30 Haziran 1995’te Avusturya Dışişleri Bakanı atandıktan sonra ona bir tebrik mektubu yolladı. Bu mektup, aynı zamanda Holokost sırasında 60 bin Avusturya Yahudisinin ölümüne sebep olan ve Suriye’ye sığınan Alois Brunner’ın yargılanması talebini de içeriyordu. Mektupta yer alan yazı Welles’in bu işi ne kadar önemsediğinin kanıtı: “Unutmamalıyız ki Suriye neredeyse kırk yıldır Brunner’e sığınma hakkı ve koruma sağladı. Bunu Avusturya’nın, Almanya’nın ve Fransa’nın onu yargılama hakkını vermekten kaçınarak yaptı. Avusturya 1972’den beri hiçbir Nazi suçlusunu yargılamadı. Bu vicdansızlık… Avusturya hükümetinin Suriye ile ilişkilerini iyi tutma isteğini bu konunun üzerinde tutması gerçekten utanç verici”.
Holokost’tan sağ çıkan kurbanların çoğunda olduğu gibi Welles’de de kapanmayacak yaralar açılmıştı. Riga toplama kampından kurtulan Doktor Gertrude Schneider’ın anlattığına göre Kanal 2 CBS’de televizyon programına birlikte çıktıklarında Welles kameralara sırtı dönük durdu.

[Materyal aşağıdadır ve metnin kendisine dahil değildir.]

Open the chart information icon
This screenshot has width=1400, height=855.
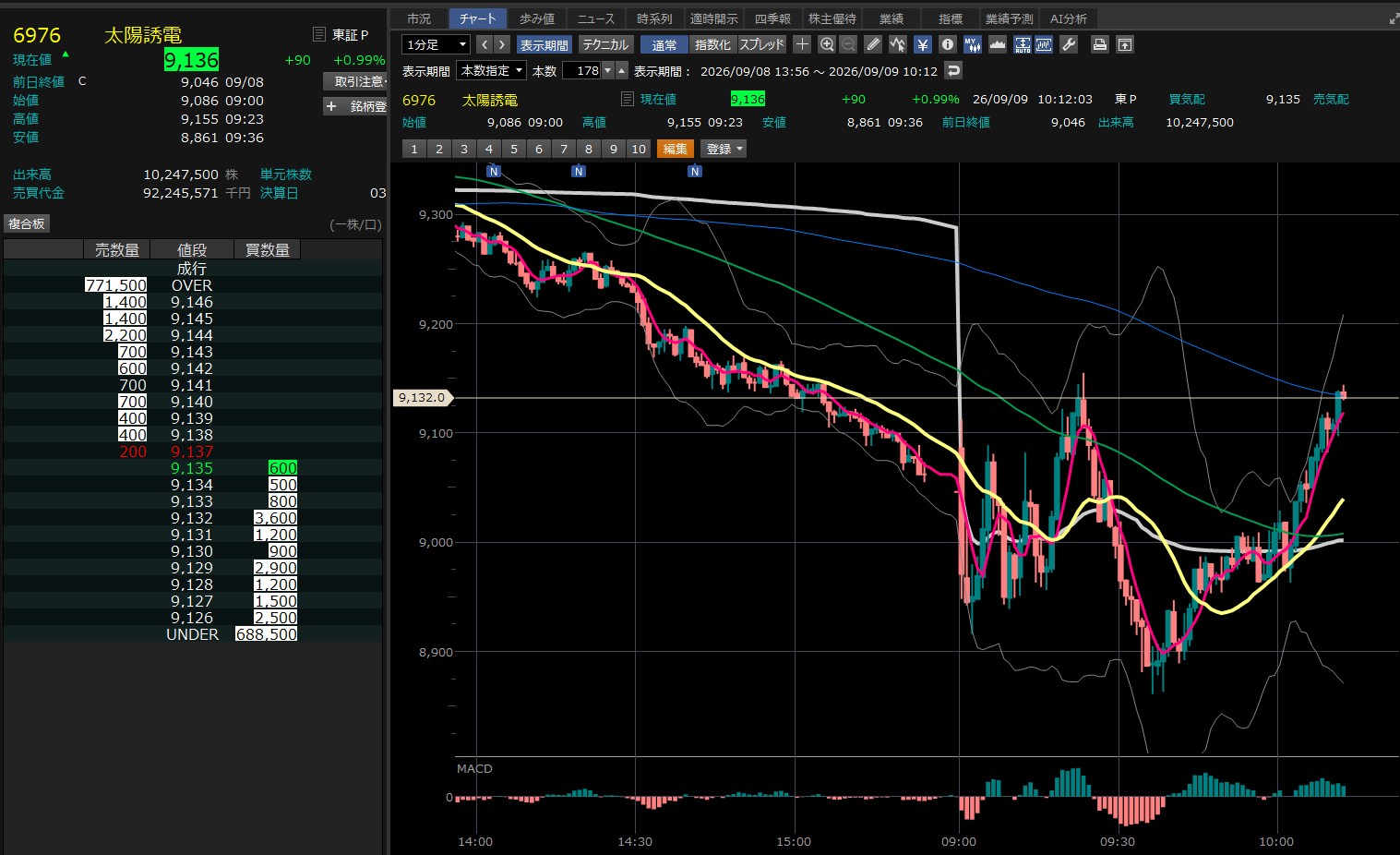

Schneider’a göre New York’ta iken avladığı Alman Nazilerin onu tanıyacağından korkuyordu. Korku dolu anılarının tekrar canlanacağını düşündüğünden ve dayanılmaz acılarının tekrar ortaya çıkacağı korkusu ile Welles pek konuşamamıştı.
2006’da 79 yaşında hayata gözlerini yuman Elliot Welles ömrünün yarısından fazlasını annesi başta olmak üzere milyonlarca masum insanı katleden Nazileri korkusuzca avlamakla geçirdi. Birçok kişinin ifade vermesini sağlayarak Nazilerin yakalanmasına yardım etmek için cesaret ve ilham verdi ve bunda başarılı oldu.